[表示された項目を探すための行]

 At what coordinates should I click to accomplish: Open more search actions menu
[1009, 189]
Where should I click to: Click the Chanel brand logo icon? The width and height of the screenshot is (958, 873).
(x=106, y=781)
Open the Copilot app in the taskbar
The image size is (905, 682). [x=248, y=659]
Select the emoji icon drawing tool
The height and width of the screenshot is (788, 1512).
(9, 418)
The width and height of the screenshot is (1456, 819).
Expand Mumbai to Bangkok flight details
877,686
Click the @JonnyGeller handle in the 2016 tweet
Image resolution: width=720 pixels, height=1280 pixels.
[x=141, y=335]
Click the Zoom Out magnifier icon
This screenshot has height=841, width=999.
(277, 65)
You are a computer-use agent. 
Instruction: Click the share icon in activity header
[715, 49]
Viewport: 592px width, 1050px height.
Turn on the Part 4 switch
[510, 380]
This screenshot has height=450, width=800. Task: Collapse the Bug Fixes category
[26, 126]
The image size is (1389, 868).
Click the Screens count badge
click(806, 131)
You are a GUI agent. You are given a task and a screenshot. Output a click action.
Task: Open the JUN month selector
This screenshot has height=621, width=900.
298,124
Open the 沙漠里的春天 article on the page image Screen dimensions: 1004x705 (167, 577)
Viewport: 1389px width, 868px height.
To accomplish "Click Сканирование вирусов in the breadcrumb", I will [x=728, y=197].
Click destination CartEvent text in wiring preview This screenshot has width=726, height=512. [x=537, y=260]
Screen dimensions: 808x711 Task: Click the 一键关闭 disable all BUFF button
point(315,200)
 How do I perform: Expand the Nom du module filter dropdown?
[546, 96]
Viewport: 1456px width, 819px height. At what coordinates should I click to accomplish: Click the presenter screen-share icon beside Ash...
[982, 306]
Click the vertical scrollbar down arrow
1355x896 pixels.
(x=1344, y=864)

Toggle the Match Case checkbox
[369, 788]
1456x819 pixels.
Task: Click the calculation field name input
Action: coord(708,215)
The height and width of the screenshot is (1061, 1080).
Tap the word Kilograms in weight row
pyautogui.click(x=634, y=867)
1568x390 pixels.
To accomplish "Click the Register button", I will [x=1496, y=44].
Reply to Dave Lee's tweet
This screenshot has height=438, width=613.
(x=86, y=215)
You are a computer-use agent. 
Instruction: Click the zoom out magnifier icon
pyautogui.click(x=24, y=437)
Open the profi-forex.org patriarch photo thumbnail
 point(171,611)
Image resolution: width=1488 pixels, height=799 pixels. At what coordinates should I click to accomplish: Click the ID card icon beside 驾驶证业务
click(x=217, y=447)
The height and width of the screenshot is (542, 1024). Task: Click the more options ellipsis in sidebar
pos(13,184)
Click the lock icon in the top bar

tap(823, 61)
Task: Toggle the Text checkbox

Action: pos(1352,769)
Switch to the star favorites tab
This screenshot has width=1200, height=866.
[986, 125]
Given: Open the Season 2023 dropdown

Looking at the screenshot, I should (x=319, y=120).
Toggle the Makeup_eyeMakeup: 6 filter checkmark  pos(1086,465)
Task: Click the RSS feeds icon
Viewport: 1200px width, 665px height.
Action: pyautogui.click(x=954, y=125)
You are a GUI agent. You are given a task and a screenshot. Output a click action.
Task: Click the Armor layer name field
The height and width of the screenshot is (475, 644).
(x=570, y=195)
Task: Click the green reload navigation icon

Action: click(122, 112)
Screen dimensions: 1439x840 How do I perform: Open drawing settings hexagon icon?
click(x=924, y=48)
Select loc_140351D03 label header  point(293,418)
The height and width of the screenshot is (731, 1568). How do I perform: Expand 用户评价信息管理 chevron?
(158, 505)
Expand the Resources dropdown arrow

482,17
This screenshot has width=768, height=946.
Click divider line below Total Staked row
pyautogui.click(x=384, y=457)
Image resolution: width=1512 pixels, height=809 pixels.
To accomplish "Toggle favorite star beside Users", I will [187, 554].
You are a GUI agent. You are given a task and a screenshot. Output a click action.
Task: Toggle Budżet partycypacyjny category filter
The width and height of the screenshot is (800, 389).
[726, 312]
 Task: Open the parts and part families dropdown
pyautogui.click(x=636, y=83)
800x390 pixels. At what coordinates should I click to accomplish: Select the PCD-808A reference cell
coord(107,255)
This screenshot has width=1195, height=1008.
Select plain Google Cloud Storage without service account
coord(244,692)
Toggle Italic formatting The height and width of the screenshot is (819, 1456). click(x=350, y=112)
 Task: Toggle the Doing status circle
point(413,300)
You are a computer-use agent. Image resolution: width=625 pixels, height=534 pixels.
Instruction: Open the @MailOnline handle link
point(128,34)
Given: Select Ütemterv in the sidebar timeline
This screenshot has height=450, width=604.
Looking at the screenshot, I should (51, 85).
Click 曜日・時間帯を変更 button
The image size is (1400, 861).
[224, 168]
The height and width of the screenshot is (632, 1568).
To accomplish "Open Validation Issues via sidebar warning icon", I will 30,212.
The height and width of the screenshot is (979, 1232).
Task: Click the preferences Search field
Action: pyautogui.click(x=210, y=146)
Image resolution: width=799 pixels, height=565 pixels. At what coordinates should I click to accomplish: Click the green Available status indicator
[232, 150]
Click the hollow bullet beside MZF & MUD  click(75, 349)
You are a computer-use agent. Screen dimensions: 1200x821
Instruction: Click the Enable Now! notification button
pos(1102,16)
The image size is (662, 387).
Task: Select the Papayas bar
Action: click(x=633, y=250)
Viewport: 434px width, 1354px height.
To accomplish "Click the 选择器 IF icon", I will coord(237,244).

やること | 「Task: Toggle the Text checkbox」を含む行から「pyautogui.click(x=384, y=457)」を含む行までを、両端の行も含めて一字一句変えずに引用してください。

この問題の答え |
Task: Toggle the Text checkbox

Action: pos(1352,769)
Switch to the star favorites tab
This screenshot has width=1200, height=866.
[986, 125]
Given: Open the Season 2023 dropdown

Looking at the screenshot, I should (x=319, y=120).
Toggle the Makeup_eyeMakeup: 6 filter checkmark  pos(1086,465)
Task: Click the RSS feeds icon
Viewport: 1200px width, 665px height.
Action: pyautogui.click(x=954, y=125)
You are a GUI agent. You are given a task and a screenshot. Output a click action.
Task: Click the Armor layer name field
The height and width of the screenshot is (475, 644).
(x=570, y=195)
Task: Click the green reload navigation icon

Action: click(122, 112)
Screen dimensions: 1439x840 How do I perform: Open drawing settings hexagon icon?
click(x=924, y=48)
Select loc_140351D03 label header  point(293,418)
The height and width of the screenshot is (731, 1568). How do I perform: Expand 用户评价信息管理 chevron?
(158, 505)
Expand the Resources dropdown arrow

482,17
This screenshot has width=768, height=946.
Click divider line below Total Staked row
pyautogui.click(x=384, y=457)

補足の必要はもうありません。